Free App Life

From 2014 to 2015 I worked on developing an advertising platform called FreeAppLife. This platform served incentivized app install ads to users. These apps could be downloaded by users in return for points. The points were then able to be exchanged for a variety of gift cards.

app-screenshot

The platform needed to serve three main groups of people:

  • Users who would install the apps, and earn points
  • Clients who would have apps they wanted to advertise
  • The team which needed to be able to cleanly manage users and clients and prevent fraud

User-facing mobile app

The app is pictured above. It aimed to deliver an experience that was as frictionless as technically possible. Since a user was performing tasks, the idea was that this platform should require the least effort for the highest compensation in points, in comparison to any of the competitors at the time.

Account-less sign up, workaround

To accomplish account-less sign up, I utilized the fact that we had access to an enterprise distribution certificate. With this I was able to access private iOS APIs within the app. This allowed me to associate user accounts directly with a hashed serial number of their device.

When iOS 8 was released, the serial number of a device was not directly accessible through private APIs. This posed a serious issue: users would update their operating systems and the current authentication scheme of the app (frictionless authentication from the users perspective) would be completely broken. However I noticed that a specific device configuration profile could be installed onto a users device, which would report metadata including the serial number, back to the server.

Offer Duplicate Handling

App install offers were collected from multiple sources, including third-party app install services, and an in house advertising solution.

Often times the same offer would be presented by more than one provider. I had to make sure that once a opened the app, or refreshed the offers page, that only the best version of an offer would be shown. Some offers didn’t work all the time, and others posed inconveniences for users. Part of the problem was that there was no way to uniquely identify offers across multiple sources. The names, descriptions, icons, and other offer metadata could not be assumed to be consistent within the same minute.
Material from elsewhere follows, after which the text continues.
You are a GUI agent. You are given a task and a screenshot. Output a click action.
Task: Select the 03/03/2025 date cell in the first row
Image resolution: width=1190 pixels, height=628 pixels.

To alleviate some of the issues of low-quality offers, I tracked a lot of data about each offer (as accurate as it was with some reporting not available from some providers). This data included click-rate, where the offer led to, and how often the offer paid out. This allowed me to determine probabilities for each offer. When offers from different sources were merged, and sent to a user, these probabilities were filtered against in attempts to achieve the highest yield.